POETRY_WORKBOOK



Dialogue : Who Do You Think You Are?

Who Do You Think You Are? was devised for use by young people and adults, to ask them to imagine life through another's eyes. Since much intolerance is formed by an inability to see the world through eyes other than our own, the players are asked to identify with, to seek to understand or imagine the feelings of the person defined by the game.

For children it would be better to provide pictures of people or to ask them to imagine that they are somebody they know, or, using examples in poems, that they are, say, a busy mum or old. Older children can play Voices.

The pack contains five types of card : Where, Gender, Relationship, Work, Emotion.
Each player receives five cards from the shuffled pack and the object is to collect one of each type of card by, in turn, discarding and picking-up as in rummy.
As players succeed, they declare their hand and leave the game, the others continuing until all are out.
On declaring, players roll a dice to determine age, this being in the decade starting with ten times the dice value - so 2 gives 20-29. Occasionally this produces an unusual combination with other cards, but there are no insoluble combinations and eccentricities help define the character.

The players look at the cards, which together give a light sketch of a character.
First they will have to reconcile the cards with each other until they have an idea of what sort of person it is, then taking the Emotion and Where cards go on to imagine what is happening to the character at the moment of the poem.
This can be written from inside or outside the character. It helps to start by imagining the place in some detail and also whatever the character is physically doing (or not).
This encourages the players to feel they are there. The reason for the emotion needs to be worked out in the context of what else is known or decided about the character.

There are obvious opportunities for card makers to arrange the balance of possibilities to suit the group they wish to work with.
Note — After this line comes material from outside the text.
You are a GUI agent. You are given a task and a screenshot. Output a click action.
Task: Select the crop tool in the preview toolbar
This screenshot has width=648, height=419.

A worksheet set is provided, but they could be handmade by writing on half-postcards, with a dab of colour to identify the different types.
The card game could provide less or different key information, and for larger groups it would be simpler to draw slips bearing the information from seperate "hats" - some trading might be permissable, but not of gender.
Although the poems are to be about people, it is usually helpful if the "landscape" is considered early on - whether an open park or the inside of an office, trying to imagine what the subject can see not only leads to imagining thoughts, but provides details, clues to the life being described.

For further information on this sort of game click on games listed under DIALOGUE in the INDEX side bar.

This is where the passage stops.